Key outcomes include accommodating a 20X increase in query volume, relaxing restrictions on high cardinality queries, and enhancing application health monitoring with correlations between SLI metrics and custom metrics derived from log data.
This shift opens doors to more actionable alerts and advanced observability capabilities, though it requires overcoming challenges in debugging and aligning the streaming path with database queries.
Overall, the transition showcases a significant advancement in Netflix’s observability infrastructure. (Source)
Building Netflix’s Distributed Tracing Infrastructure
Edgar, a distributed tracing infrastructure aimed at enhancing troubleshooting efficiency for streaming services.
Prior to Edgar, engineers at Netflix faced challenges in understanding and resolving streaming failures due to the lack of context provided by traditional troubleshooting methods involving metadata and logs from various microservices.

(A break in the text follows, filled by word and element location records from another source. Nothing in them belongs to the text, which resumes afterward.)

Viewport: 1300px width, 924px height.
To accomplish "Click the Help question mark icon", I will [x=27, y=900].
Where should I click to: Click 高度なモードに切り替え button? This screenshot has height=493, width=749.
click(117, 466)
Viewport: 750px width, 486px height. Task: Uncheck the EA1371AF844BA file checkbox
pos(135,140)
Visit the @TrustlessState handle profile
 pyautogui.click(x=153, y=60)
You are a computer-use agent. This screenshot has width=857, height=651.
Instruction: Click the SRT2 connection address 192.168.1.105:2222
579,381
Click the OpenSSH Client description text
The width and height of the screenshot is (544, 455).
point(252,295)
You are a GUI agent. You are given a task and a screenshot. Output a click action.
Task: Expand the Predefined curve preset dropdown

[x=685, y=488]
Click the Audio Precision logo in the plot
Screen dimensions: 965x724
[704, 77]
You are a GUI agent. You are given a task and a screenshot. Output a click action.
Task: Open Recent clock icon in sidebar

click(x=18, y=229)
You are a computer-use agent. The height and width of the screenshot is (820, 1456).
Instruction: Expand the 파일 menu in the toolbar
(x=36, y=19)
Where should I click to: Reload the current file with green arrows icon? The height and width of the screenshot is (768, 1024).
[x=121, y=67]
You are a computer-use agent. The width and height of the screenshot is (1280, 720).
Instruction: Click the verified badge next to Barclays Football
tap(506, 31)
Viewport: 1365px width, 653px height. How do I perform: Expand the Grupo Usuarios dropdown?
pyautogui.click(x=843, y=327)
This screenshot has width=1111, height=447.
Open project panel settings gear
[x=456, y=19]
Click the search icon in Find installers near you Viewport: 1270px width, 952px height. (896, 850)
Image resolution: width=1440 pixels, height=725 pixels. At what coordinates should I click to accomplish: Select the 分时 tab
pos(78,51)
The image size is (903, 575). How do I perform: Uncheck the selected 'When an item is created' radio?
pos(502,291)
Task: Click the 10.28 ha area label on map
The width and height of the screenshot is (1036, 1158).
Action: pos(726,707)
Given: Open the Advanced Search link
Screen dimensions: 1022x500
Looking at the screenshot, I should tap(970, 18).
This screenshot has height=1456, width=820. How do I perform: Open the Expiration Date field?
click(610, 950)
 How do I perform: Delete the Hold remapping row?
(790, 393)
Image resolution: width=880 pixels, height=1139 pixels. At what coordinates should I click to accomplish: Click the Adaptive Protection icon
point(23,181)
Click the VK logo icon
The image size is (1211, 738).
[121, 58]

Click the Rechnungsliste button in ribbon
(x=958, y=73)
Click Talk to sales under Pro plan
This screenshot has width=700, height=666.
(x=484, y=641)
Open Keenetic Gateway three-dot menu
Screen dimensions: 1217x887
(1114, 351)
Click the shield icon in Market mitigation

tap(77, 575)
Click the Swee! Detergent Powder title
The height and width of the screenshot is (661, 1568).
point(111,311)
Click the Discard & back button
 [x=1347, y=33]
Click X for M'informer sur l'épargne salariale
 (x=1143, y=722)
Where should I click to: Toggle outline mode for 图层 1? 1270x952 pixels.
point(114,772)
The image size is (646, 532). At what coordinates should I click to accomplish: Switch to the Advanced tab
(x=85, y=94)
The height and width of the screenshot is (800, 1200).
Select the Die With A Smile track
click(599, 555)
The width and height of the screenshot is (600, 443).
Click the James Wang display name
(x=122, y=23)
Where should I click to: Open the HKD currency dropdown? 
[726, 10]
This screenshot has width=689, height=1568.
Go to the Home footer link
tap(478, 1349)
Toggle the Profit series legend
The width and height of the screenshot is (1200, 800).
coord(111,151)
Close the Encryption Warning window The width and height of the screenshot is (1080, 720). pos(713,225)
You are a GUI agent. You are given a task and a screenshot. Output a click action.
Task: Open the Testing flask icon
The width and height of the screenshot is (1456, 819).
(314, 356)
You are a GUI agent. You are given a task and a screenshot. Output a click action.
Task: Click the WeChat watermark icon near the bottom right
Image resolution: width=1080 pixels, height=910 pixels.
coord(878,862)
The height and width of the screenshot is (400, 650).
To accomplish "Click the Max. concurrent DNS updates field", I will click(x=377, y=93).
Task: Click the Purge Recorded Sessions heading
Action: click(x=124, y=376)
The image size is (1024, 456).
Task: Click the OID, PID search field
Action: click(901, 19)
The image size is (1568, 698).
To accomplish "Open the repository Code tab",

Edgar addresses this by providing comprehensive distributed tracing capabilities, allowing for the reconstruction of streaming sessions through the identification of session IDs.

Leveraging Open-Zipkin for tracing and Mantis for stream processing, Edgar enables the collection, processing, and storage of traces from diverse microservices.
Key components of Edgar include trace instrumentation for context propagation, stream processing for data sampling, and storage optimization for cost-effective data retention.

Through a hybrid head-based sampling approach and storage optimization strategies such as utilizing cheaper storage options and employing better compression techniques, Edgar optimizes resource utilization while ensuring efficient troubleshooting.
Additionally, Edgar’s trace data serves multiple use cases beyond troubleshooting, including application health monitoring, resiliency engineering, regional evacuation planning, and infrastructure cost estimation for A/B testing.
In essence, Edgar significantly improves engineering productivity by providing a streamlined and effective method for troubleshooting streaming failures at scale. (Source).
As engineering systems increasingly embed machine learning into decision-making, AI observability extends these practices further by helping teams monitor model behavior, data drift, and prediction reliability across production systems.